Phylodynamic analyses of Ugandan viruses suggest that HIV-1A was introduced earlier than HIV-1D.13 In addition, HIV-1A appears to have originated in the Congo and spread from east to west, whereas HIV-1D appears to have originated from Tanzania and spread from south to north. These analyses are consistent with the findings of the present study in which HIV-1D was more common in the southern region located on the Tanzanian border compared to the northern region of Rakai district. Conversely, HIV-1A was least frequent in the south compared to the northern region.
These data demonstrate that HIV-1 subtypes were not randomly distributed in Rakai in 1994, with significantly more HIV-1D in the southern-most communities and significantly more HIV-1A in northern-most regions.

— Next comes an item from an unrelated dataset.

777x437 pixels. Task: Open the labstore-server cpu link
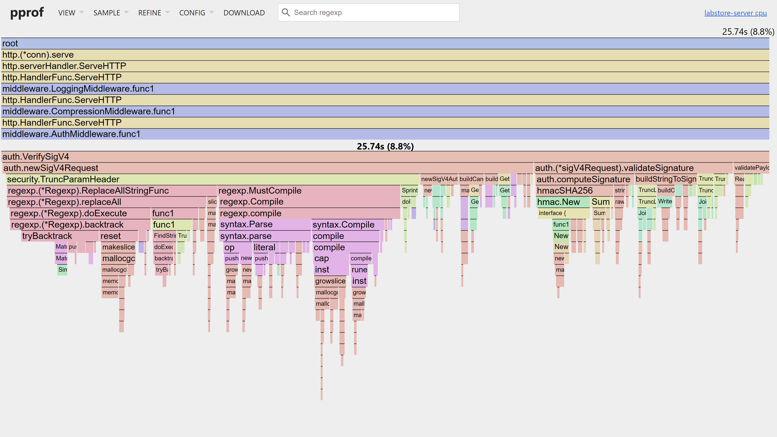coord(735,13)
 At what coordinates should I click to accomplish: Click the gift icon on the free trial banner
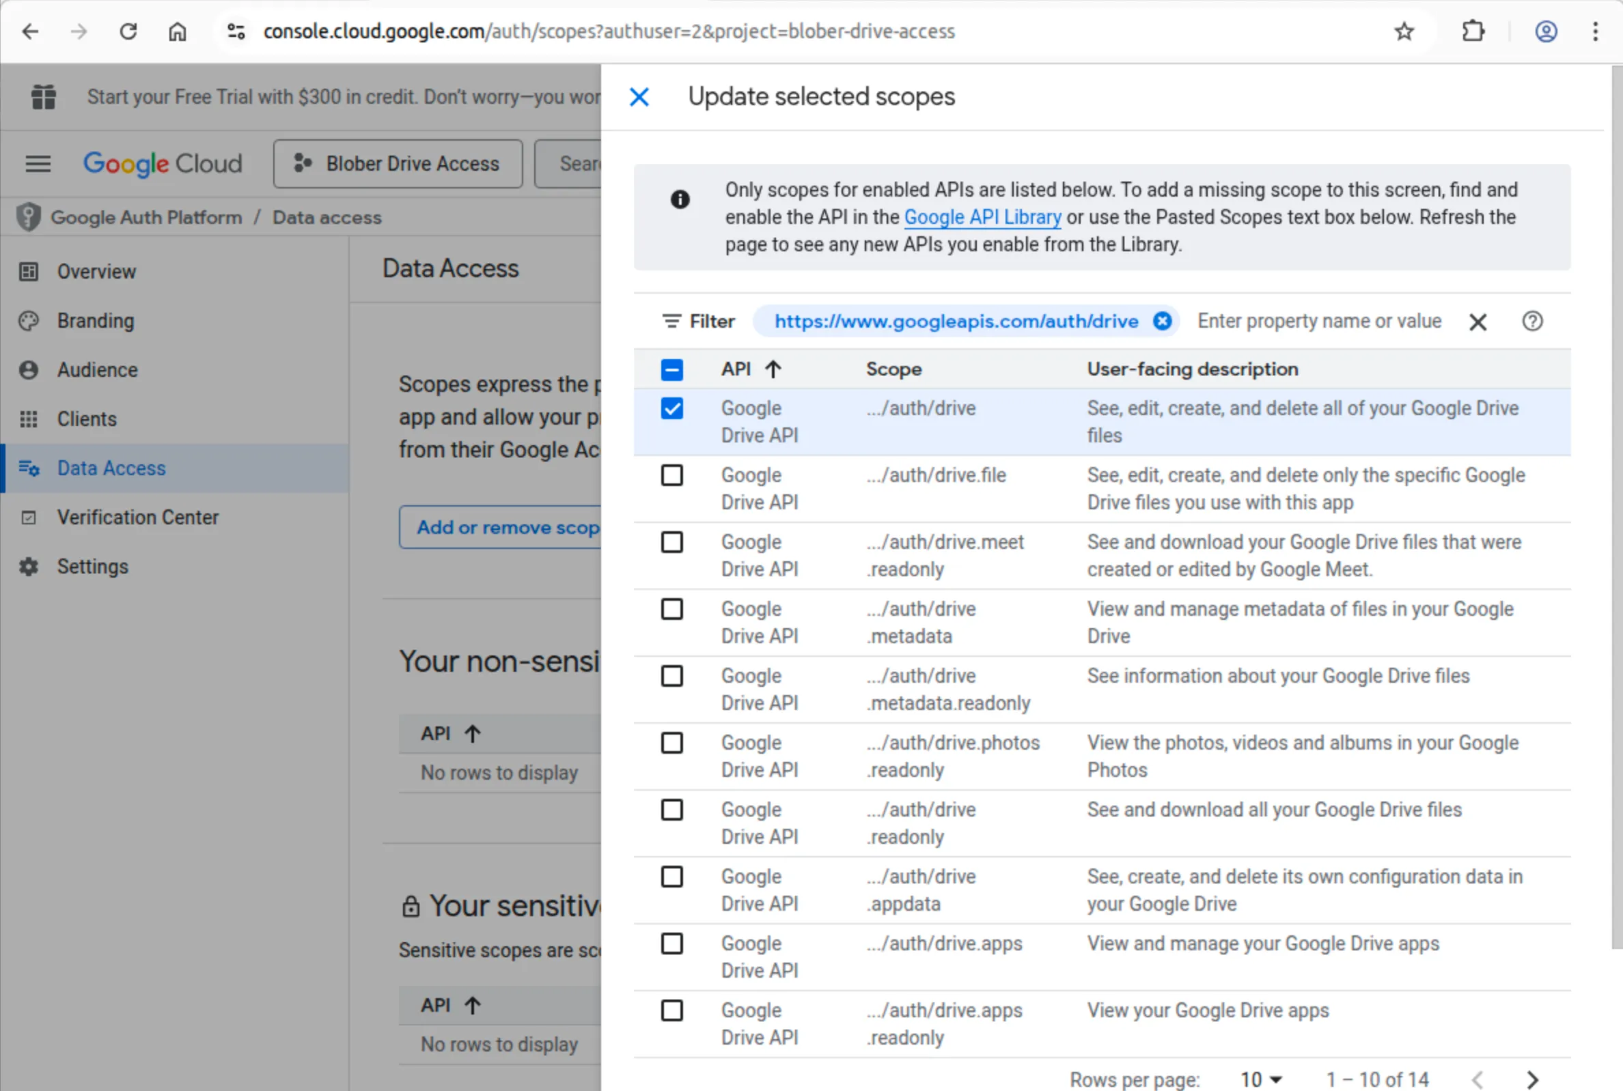[43, 97]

Varying subtype distribution poses major implications for vaccine development, especially when, as in this study, variation and high frequency of recombination reflect the historical perspective.14 It is possible even in a small geographic region such as the Rakai district, Uganda that a broadly reactive vaccine would need to be developed to accommodate all subtypes and variations within those subtypes.
The authors would like to thank all the participants of the Rakai community cohort and the staff of the Rakai Health Sciences Group for their tireless work. Funding for this project was provided by the Laboratory of Immunoregulation, Division of Intramural Research, NIAID, NIH. GenBank accession numbers for these sequences are GQ332766–GQ334183, GQ253866–GQ253897, and GQ252692–GQ252793.
No competing financial interests exist.